I don’t usually do this, but let’s get theoretical for just a second:
Every satisfied customer of yours should bring you more customers, right? The ideal is for word-of-mouth to do all the work—for your happy customers to refer their friends and family to you, who in turn become customers.
But what if you’re not quite at that stage? No internal refer system that is set up, no follow up with existing customers that get’s them to pay, stay and refer. That’s when the next-best thing needs to happen: for every happy customer to influence potential customers.
More specifically, short of having your customers actually deliver more customers to your door, the best thing is for your current customers to sway potential ones by writing great reviews of your business.
You work your tail off to do a super job. Sure, that’s its own reward, because you get paid and your customers get what they wanted. Everybody’s happy. But is that the only reward you get? Or do you also get at least a little public recognition for every great job you and your staff do?
Without online reviews, it’s harder for people to conclude that they should pick you over your competitors. Plus without reviews you’re far less likely to outrank your competitors in Google.
The bottom line is you need to ask each and every happy customer for a online review. But how?
This is where even the smartest business owners—the ones who know how important online reviews are to potential customers—often get stuck. They’re not sure how to ask customers or how to show them what to do, so the reviews simply never happen.
Fortunately, you’ve got options. 12 of them.
I know of 13 ways you can get reviews—reviews that customers either write directly on your Google Places page (AKA “Google reviews”) or write through third-party sites (like Yelp and CitySearch).
It doesn’t matter how much time you have, or how many customers you have, or how computer-savvy they are.

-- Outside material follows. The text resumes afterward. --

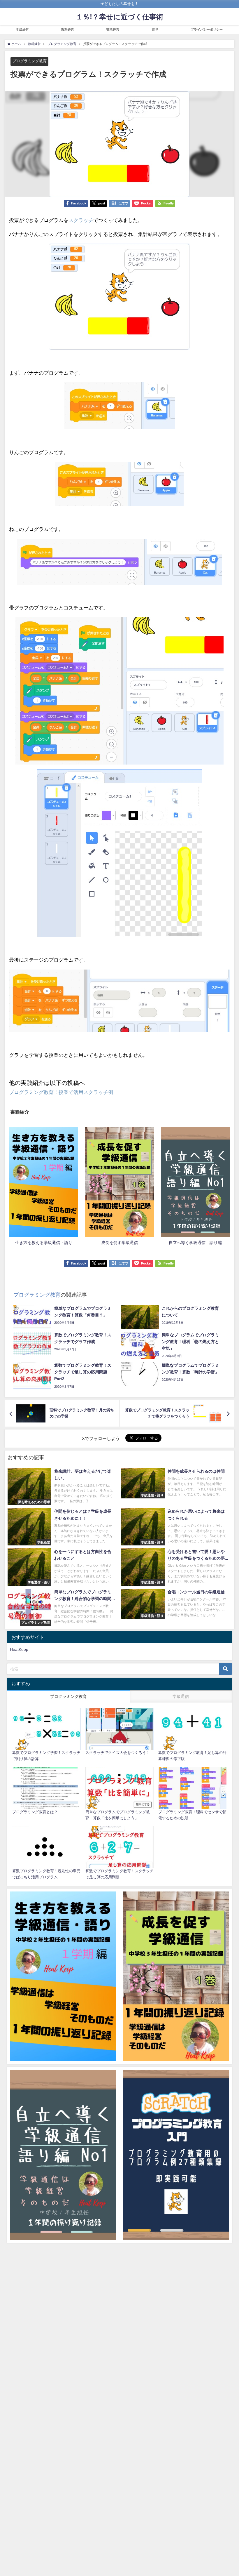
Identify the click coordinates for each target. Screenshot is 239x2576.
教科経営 (67, 29)
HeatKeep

At least some of these methods will work for you.
Here are your 13 ways to get online reviews (not ranked in any particular order):
- Organic method—making sure your business is listed on as many third-party sites as possible, so that customers can find you if they feel like writing reviews spontaneously.
- Links or clickable images on your site—something that customers who return to your site can click on to write you reviews.
- Single-page handouts—a sheet of instructions you can simply hand to customers, which walks them through how to post a review.
- Personal email—a simple email with a polite request and a link. But for Pete’s sake, personalize it: none of that “Dear Valued Customer” garbage. You can also do this with your email signature: instead of a bunch of fluff at the bottom of your emails, have a little link to where customers can dash off a quick review.
- Snail-mail request/instructions—people generally pay more attention to snail-mail, especially if it’s personalized and from a business they know and like. This method is more work, but you’ll probably bat pretty well if you do it.
- Video—a short walk-through, for customers who you think would just rather watch a quick video than follow other types of easy instructions.
- Social media—in particular, Facebook. What’s nice is customers can write CitySearch reviews using their Facebook username, which makes it that much easier for them and you.
- QR code on a postcard—hand or send your customers a little postcard that asks them to review you by scanning a QR code with their smartphones. The QR code would just contain a link to your Google Places page, or a link to your InsiderPages listing, etc.
- QR code as a sticker or decal—the sticker or decal could go anywhere in your office or store, and customers could scan it with their smartphones to review you on the spot.
- Phone call—kinda old-fashioned, but effective with the right kind of customer.
- Part of a little gift that you send customers. Like a free pad of paper with your logo and phone number on it, plus a request to leave you a quick review. Or a fridge magnet. A pen might be a little too small. The gift has to be something people will actually use, keep on their desk or kitchen table, and see every day. The idea is it’s a subtle but persistent reminder.
- Asking your reviewers to write through a variety of sites. In other words, if you know for a fact a given customer wrote you a Yelp review, ask that person to write you an InsiderPages review, too. There are no rules against it. In fact, the review sites themselves share reviews: I’ve seen CitySearch reviews show up on Bing, Judysbook, Kudzu, MerchantCircle, Switchboard, Yahoo, YellowBot, and YP. Again, I suggest you only do this with really close, really loyal customers who don’t mind helping spread the good word.
These methods are NOT mutually exclusive, nor do you have to pick one or even just a few. You can use as many of them as you’d like. In fact, it’s best if you use a variety of them, so you get reviews on a variety of sites, and so you can determine over time what works best for you and your customers.